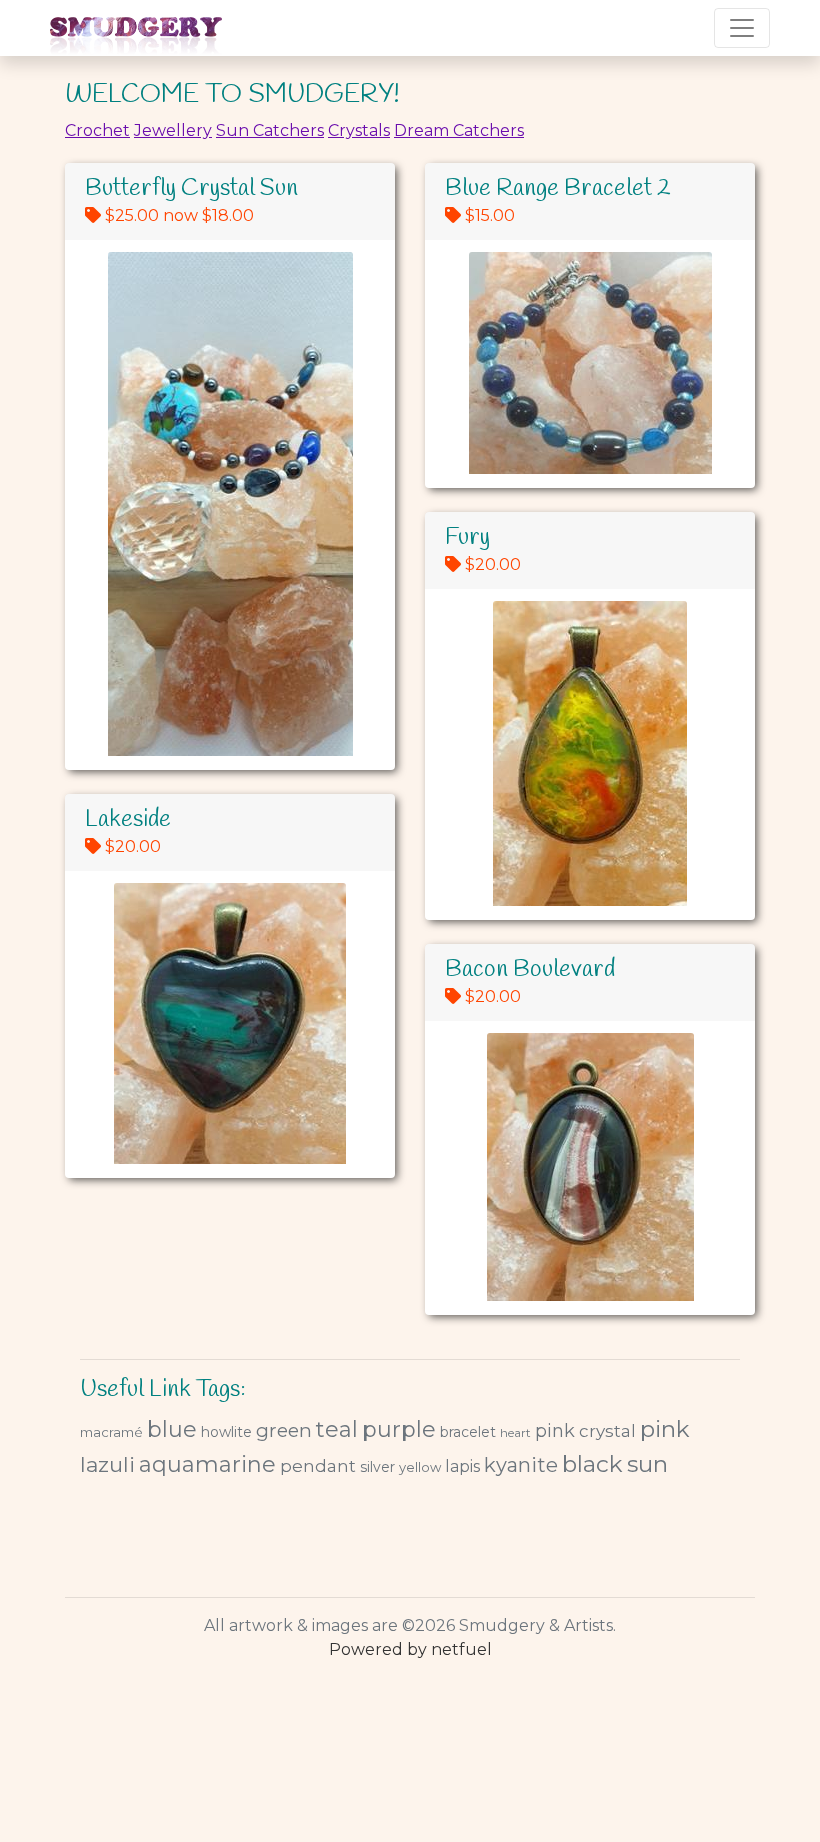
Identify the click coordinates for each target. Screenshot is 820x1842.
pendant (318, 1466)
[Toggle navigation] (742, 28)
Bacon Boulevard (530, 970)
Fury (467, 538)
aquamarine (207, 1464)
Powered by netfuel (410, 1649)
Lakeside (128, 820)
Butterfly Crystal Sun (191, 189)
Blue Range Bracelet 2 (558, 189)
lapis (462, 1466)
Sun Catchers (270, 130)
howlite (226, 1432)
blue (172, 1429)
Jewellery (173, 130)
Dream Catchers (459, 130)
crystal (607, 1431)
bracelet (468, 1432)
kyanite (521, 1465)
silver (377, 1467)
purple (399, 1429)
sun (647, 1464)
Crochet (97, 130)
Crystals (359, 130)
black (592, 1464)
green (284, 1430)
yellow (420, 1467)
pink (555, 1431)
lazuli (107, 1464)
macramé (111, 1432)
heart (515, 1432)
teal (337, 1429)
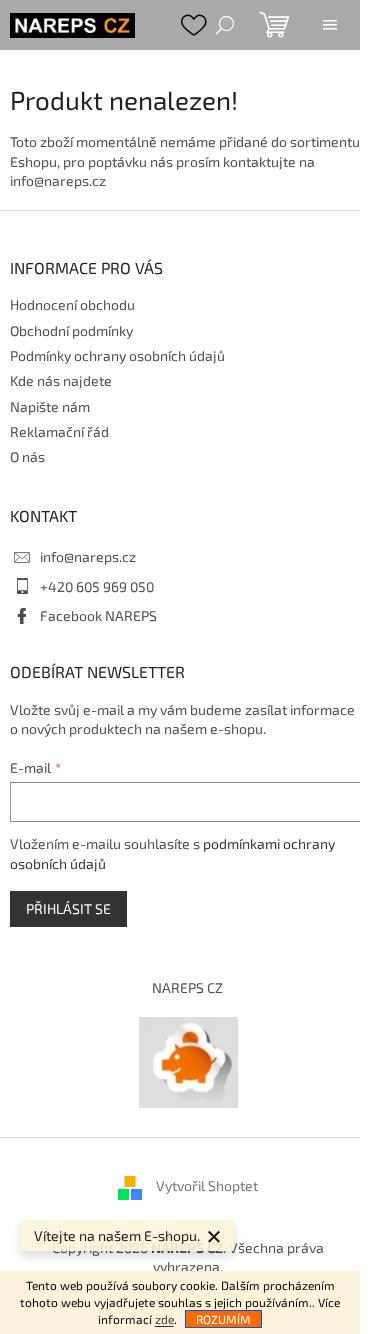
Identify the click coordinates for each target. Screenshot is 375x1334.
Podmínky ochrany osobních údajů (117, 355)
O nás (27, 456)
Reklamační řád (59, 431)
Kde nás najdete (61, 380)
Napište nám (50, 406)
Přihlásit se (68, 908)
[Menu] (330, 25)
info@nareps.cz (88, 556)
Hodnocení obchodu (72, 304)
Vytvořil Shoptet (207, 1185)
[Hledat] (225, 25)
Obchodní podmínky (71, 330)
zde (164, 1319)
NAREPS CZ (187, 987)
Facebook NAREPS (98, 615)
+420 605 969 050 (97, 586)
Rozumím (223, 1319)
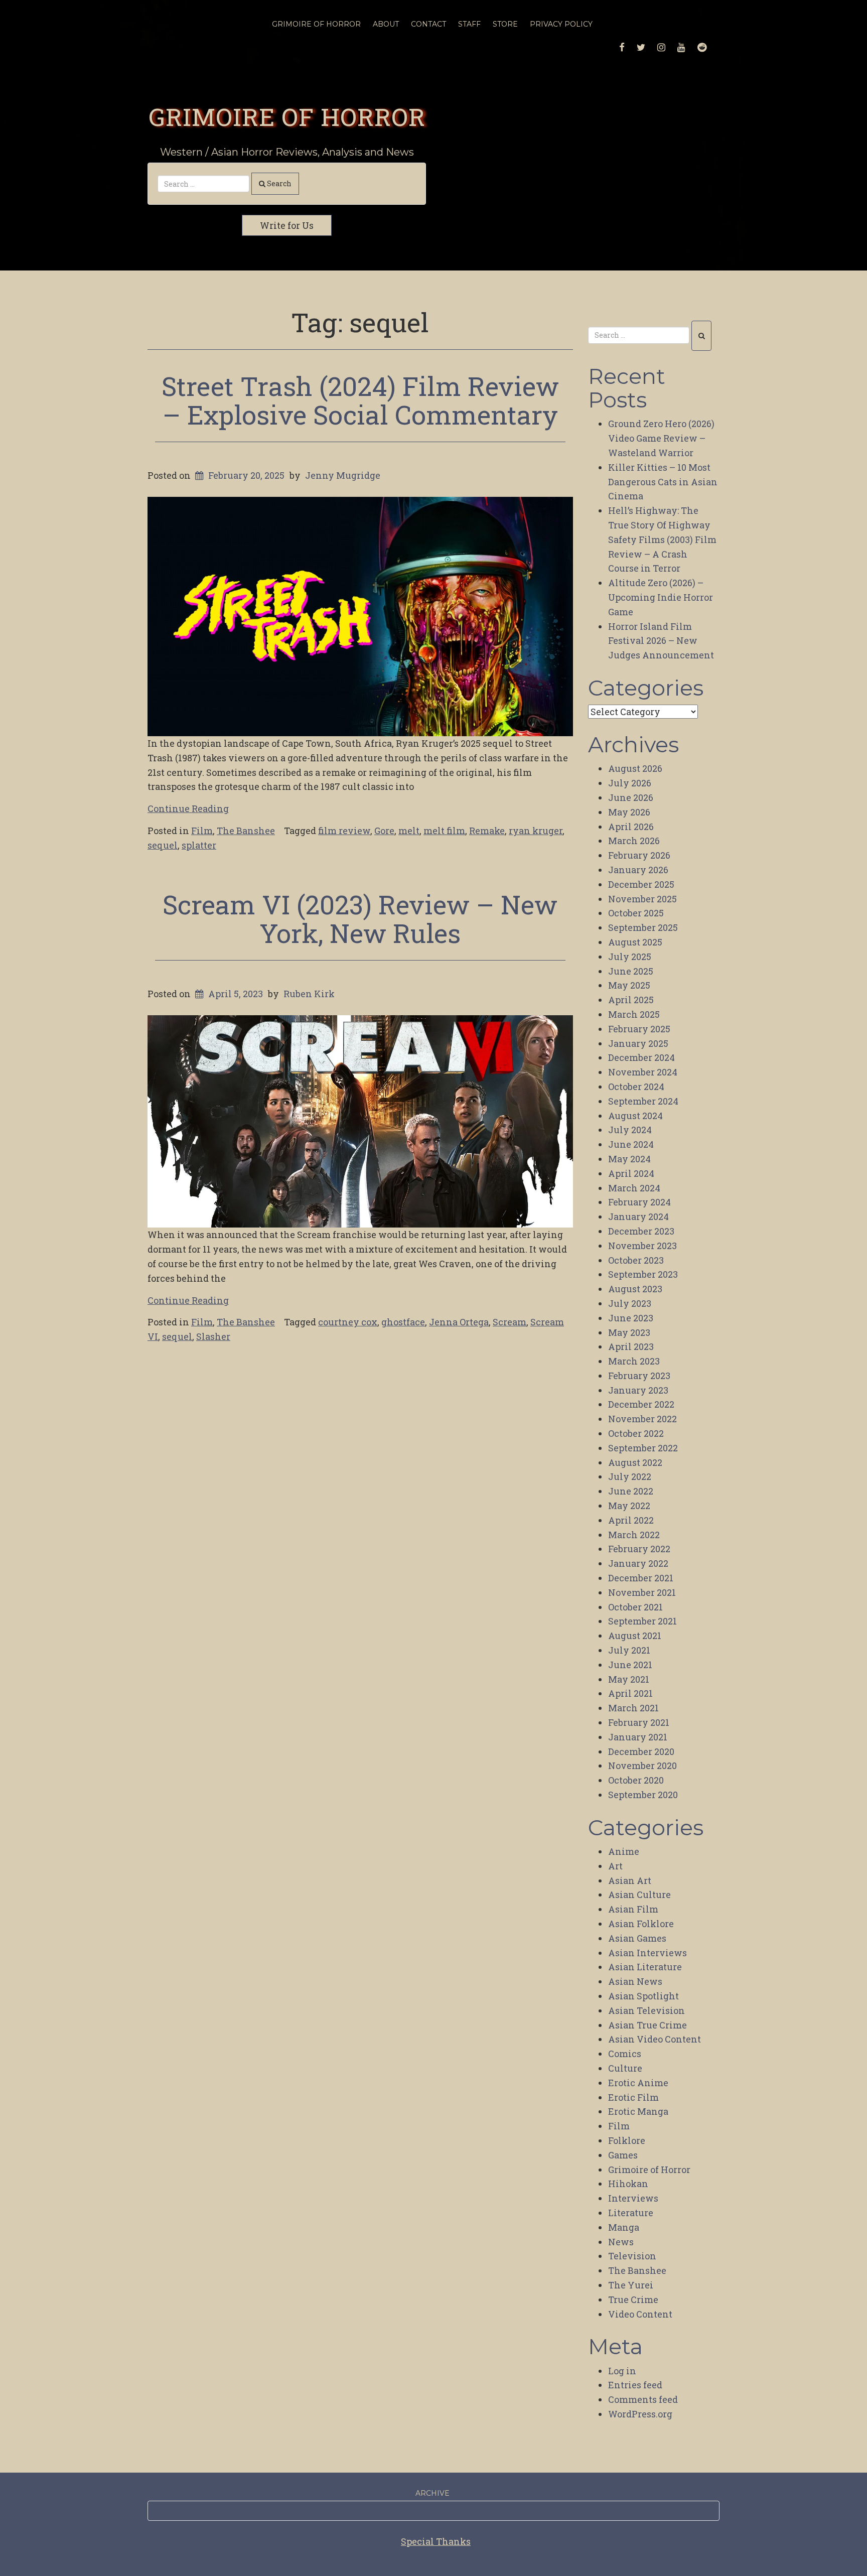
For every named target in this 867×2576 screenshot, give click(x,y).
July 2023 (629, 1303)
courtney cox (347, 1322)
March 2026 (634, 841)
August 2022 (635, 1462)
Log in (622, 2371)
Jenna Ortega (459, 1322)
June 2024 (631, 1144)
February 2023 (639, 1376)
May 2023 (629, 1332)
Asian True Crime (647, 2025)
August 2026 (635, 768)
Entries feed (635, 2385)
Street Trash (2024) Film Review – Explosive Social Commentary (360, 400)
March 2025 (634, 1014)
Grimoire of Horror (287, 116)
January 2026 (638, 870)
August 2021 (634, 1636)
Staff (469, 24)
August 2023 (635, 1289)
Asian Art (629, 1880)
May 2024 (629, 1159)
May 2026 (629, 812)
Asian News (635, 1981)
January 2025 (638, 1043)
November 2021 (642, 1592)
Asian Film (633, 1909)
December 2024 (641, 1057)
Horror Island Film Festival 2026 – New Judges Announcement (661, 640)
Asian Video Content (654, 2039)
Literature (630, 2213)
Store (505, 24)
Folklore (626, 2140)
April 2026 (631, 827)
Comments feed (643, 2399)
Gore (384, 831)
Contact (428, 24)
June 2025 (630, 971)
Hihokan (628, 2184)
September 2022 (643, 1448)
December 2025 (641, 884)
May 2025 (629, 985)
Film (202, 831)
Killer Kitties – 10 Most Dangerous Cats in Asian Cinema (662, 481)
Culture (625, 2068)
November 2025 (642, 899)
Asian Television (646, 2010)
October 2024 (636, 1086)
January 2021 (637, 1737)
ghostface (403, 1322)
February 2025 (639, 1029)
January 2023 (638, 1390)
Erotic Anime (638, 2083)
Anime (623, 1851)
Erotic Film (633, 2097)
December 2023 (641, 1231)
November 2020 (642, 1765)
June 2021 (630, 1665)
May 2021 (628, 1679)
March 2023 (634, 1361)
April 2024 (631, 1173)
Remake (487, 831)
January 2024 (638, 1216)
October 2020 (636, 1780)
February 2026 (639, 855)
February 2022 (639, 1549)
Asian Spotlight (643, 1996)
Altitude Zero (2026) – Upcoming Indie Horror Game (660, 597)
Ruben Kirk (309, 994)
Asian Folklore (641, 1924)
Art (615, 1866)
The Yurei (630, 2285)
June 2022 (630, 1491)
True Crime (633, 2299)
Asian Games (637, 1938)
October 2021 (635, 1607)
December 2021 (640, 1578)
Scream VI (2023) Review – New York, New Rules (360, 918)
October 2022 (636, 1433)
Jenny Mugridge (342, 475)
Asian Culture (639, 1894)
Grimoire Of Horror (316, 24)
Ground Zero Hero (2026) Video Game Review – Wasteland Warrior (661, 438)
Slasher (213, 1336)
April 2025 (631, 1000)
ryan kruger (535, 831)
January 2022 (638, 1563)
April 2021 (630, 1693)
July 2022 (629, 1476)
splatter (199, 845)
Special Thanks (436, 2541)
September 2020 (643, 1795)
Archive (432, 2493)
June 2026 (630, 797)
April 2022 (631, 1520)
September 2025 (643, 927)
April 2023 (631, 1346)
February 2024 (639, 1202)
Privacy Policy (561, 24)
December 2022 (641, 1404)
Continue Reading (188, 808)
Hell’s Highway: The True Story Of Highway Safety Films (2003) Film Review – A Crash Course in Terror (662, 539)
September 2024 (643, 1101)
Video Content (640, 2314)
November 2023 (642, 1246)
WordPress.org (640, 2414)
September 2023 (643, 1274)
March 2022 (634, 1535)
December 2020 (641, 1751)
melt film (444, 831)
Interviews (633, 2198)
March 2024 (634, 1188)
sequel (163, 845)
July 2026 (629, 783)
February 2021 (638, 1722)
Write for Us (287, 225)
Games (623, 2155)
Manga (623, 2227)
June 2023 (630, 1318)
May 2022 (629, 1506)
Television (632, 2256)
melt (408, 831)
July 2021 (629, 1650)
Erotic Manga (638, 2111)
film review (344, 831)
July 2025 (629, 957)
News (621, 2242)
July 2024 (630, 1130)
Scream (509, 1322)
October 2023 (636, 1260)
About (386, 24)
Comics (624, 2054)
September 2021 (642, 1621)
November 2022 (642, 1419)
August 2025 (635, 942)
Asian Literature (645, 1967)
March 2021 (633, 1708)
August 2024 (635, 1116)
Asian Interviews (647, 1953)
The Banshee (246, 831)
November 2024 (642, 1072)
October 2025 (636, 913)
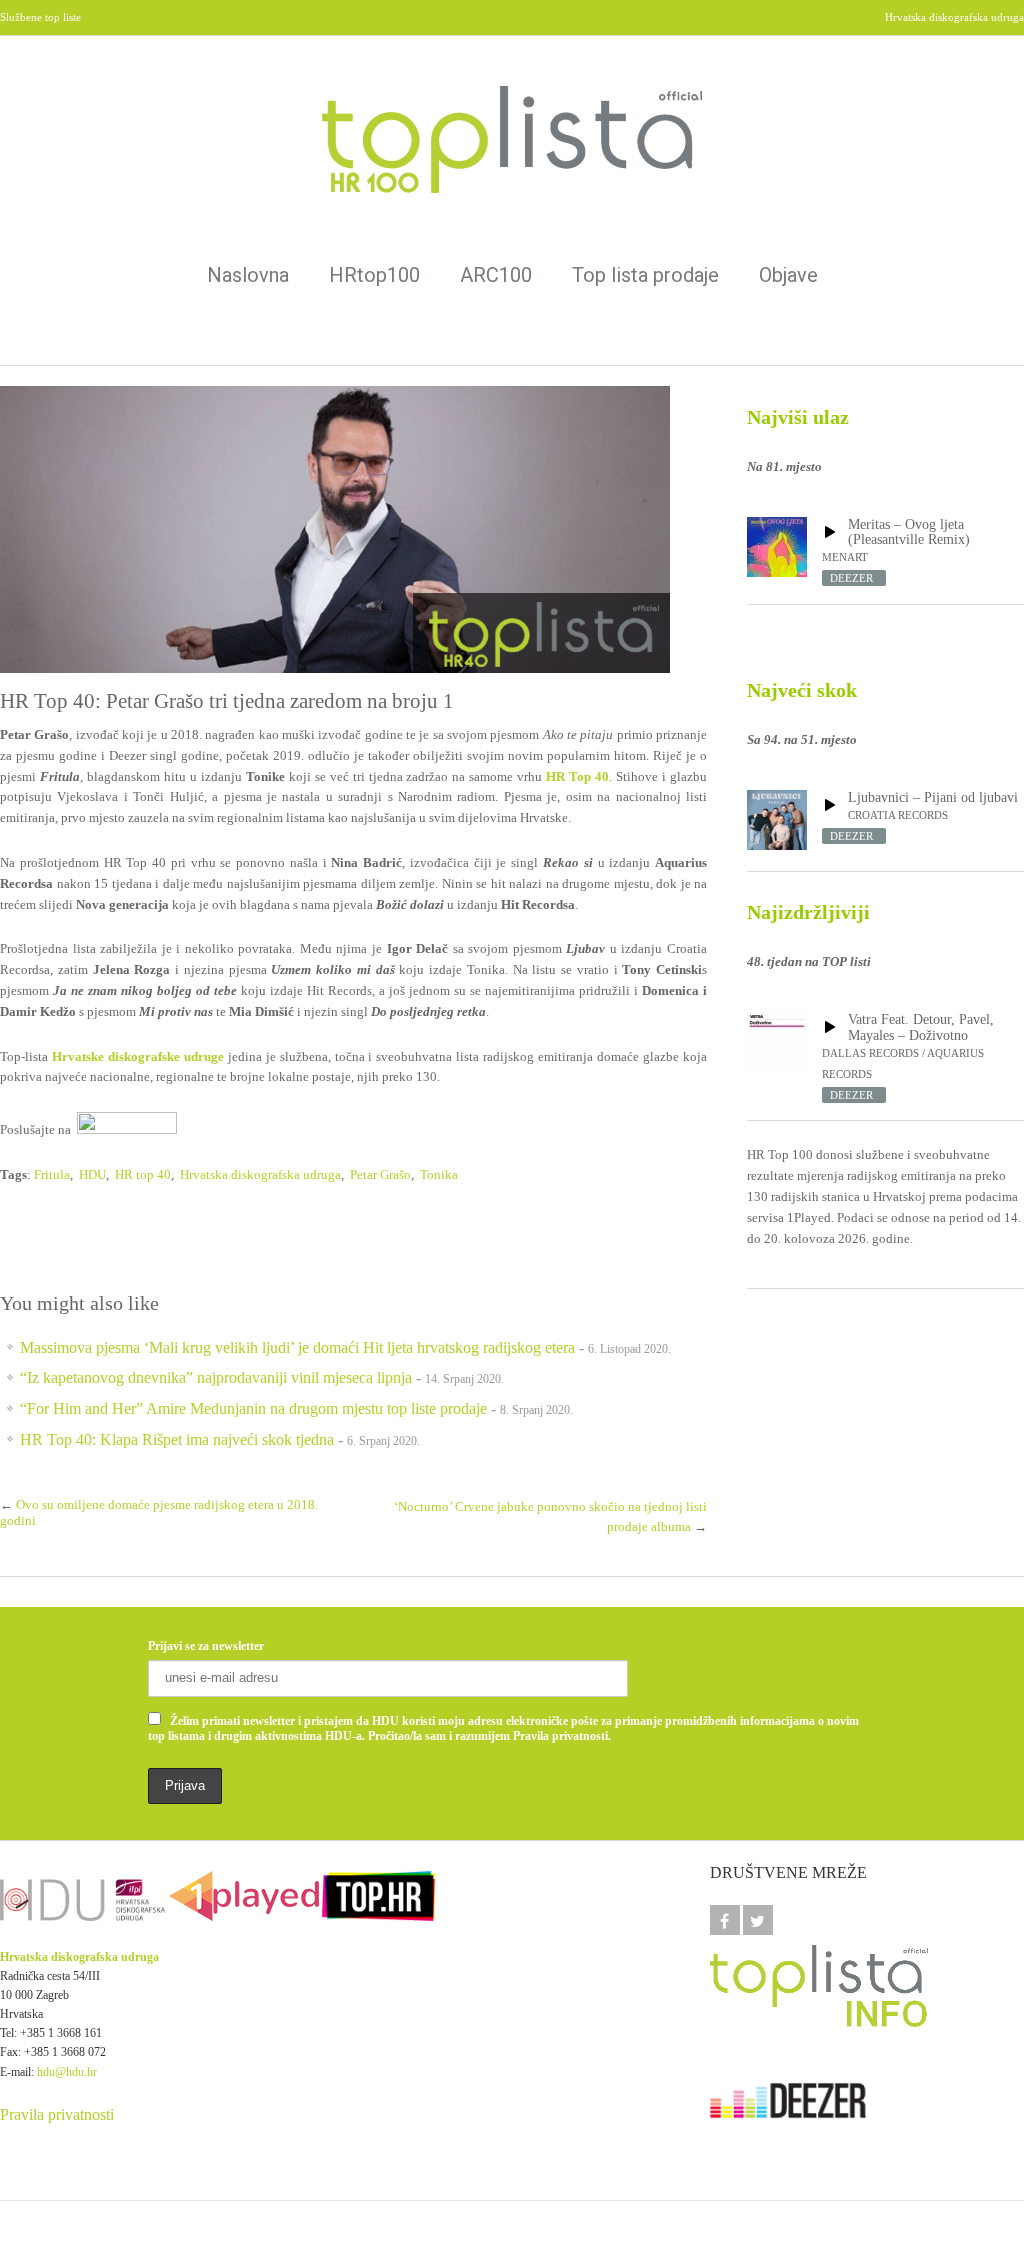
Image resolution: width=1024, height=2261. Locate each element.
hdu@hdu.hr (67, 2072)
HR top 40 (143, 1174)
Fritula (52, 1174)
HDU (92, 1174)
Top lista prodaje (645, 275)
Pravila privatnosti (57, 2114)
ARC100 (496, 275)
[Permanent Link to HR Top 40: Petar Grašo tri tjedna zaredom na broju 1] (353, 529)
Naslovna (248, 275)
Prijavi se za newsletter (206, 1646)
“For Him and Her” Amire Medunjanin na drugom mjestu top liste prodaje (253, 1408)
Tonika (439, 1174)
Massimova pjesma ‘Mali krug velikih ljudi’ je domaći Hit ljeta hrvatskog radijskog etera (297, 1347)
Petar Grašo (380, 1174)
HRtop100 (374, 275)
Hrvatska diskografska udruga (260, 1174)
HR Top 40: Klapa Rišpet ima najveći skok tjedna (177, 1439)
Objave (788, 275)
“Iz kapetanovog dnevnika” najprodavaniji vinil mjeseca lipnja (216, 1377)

- [Your goal]: Where a line of the entries contains "each", report that line.

- [Solution to this problem]:
Identify the click coordinates for each target. Screenshot is 820x1842.
Identify the click coordinates for each target. Screenshot is 375x1334.
Image resolution: width=1024, height=2261. Locate each element.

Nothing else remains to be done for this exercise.